I am forever intrigued, personally, as to how good the architecture was in the old city - extending back to Civil War times. As a young man I used to be in distant cities and observe the many flimsy, fire-trap hotels that were found there. Just take a look at all the sturdy hotels clustered here - many (if not most) of them located near Terminal Station (today's Chattanooga Choo Choo), and many designed by famous architects. Those were the days when our center-city was more oriented toward the Southside, and Main at Market was a prize location for a business. (I think the third-ever Krystal restaurant was located at Main and Market).

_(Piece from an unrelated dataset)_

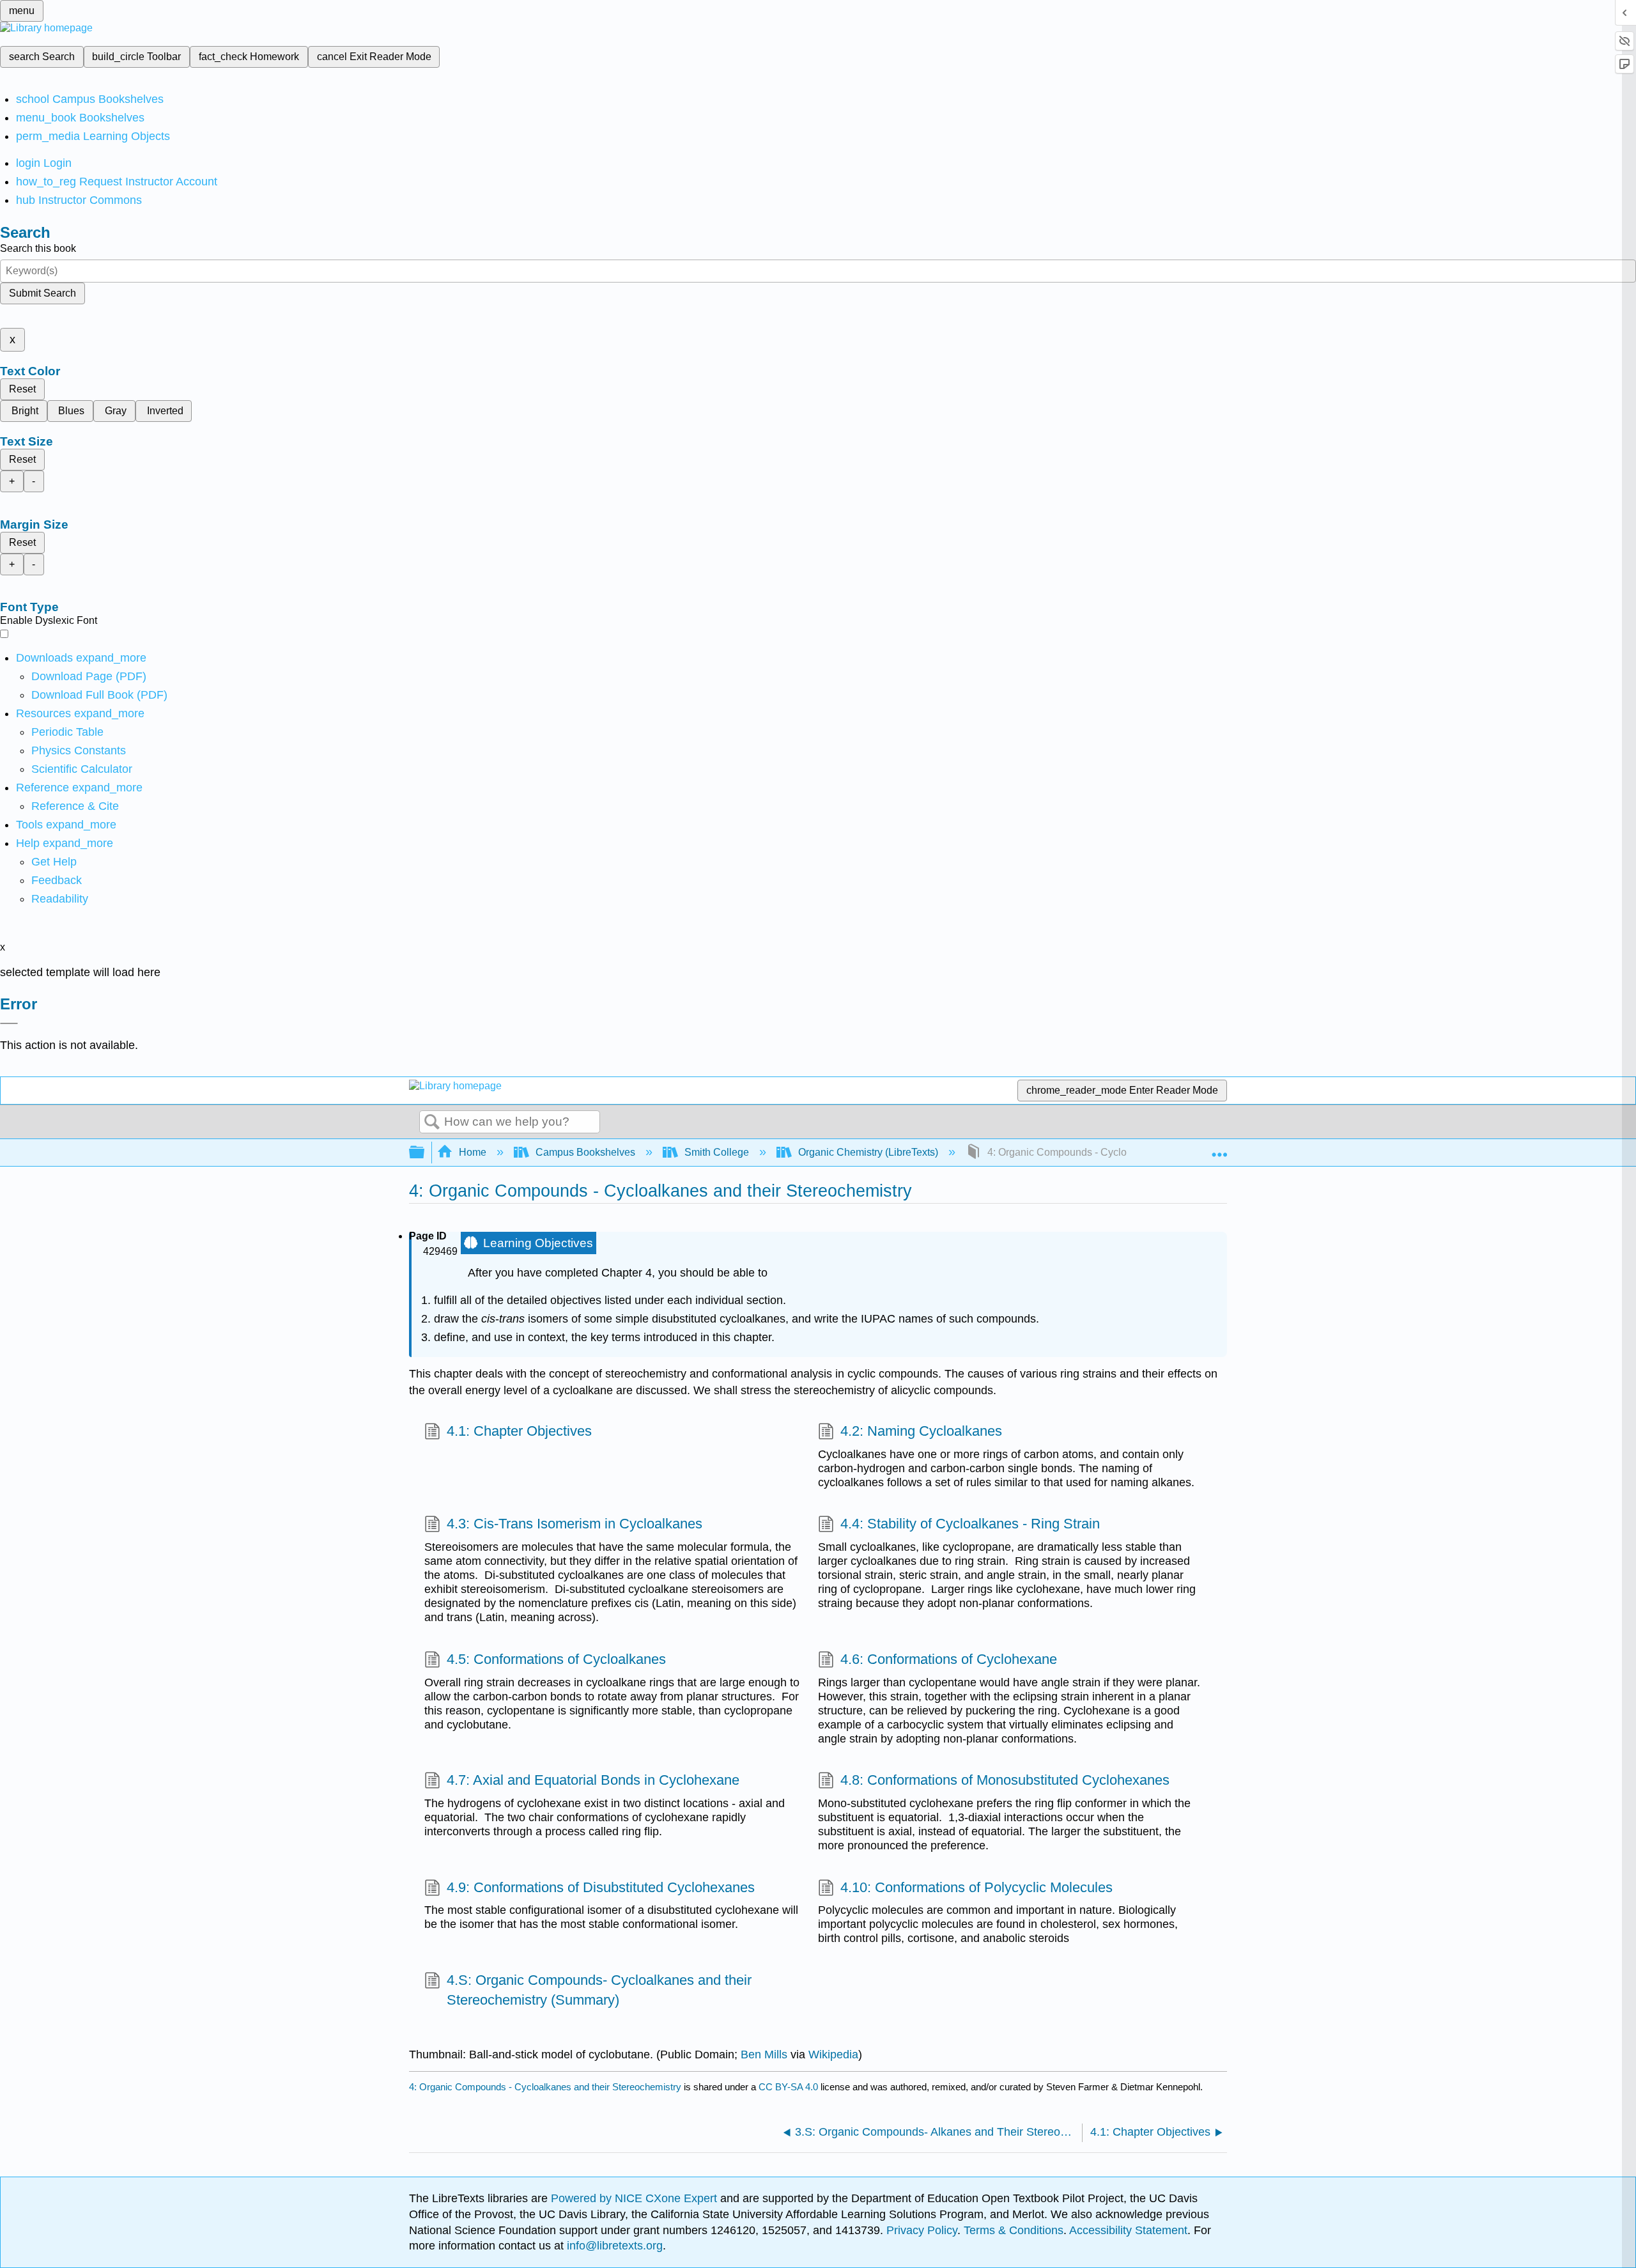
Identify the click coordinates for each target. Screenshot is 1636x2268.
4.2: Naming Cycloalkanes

A fine picture of the former Hamilton County Jail on Walnut Street is in the book - located next to the present, more modern jail. That building was one of the early works by architect Clarence T. Jones - amateur astronomer - who also built the observatory bearing his name. I was fortunate to have known Mr. Jones personally - as a young teen - and have spent many a cold winter's night with other astronomy devotees, gazing up toward those beautiful winter constellations of Taurus, the Pleiades, Orion, and both Canis Major and Minor. Before so much light pollution there were fine views of the circum-polar stars from there also. (See how quickly a good photo can awaken your memory?)

John has also succinctly given ME a nod, quite unexpectedly, for on the cover of the book there is a school group (recently published in one of my "Memories" stories) from the year 1946, and I am the third student in the top row. John also used one of my paintings as the cover for one of his first books on Chattanooga, so I feel honored to be represented at least twice in his collections!

Further glancing through the pages I found the "Country Women's Club" on Cherry Street - a wonderful old social venue which the Letter Carrier's Auxiliary rented for Christmas parties and other special events. I was taken there many times as a small child....and it might be that YOUR parents or grandparents might recognize a similar long-forgotten place.  Ooops! I just discovered a photo of the Rathskeller restaurant's main door on Cherry Street as well, so guess I had better stop for now. (But I'll bet your grandpa's eyes would brighten at that sight  too!)

Look for this brand new book - along with others by John Wilson that might be still available - at Zarzour's Restaurant (pronounced, "Zarz-zar's"), located two blocks east of Market Street, and a right turn on Rossville Avenue. It is behind the Fire Hall. (You can still feel the Spirit of Abe Zarzour hanging around - just as he did in real life in my father's time).

It can also be ordered by mail from John Wilson at PO Box 2331, Chattanooga, Tn., 37409. The cost is $35 at Zarzour's (including tax) and $40 when mailed.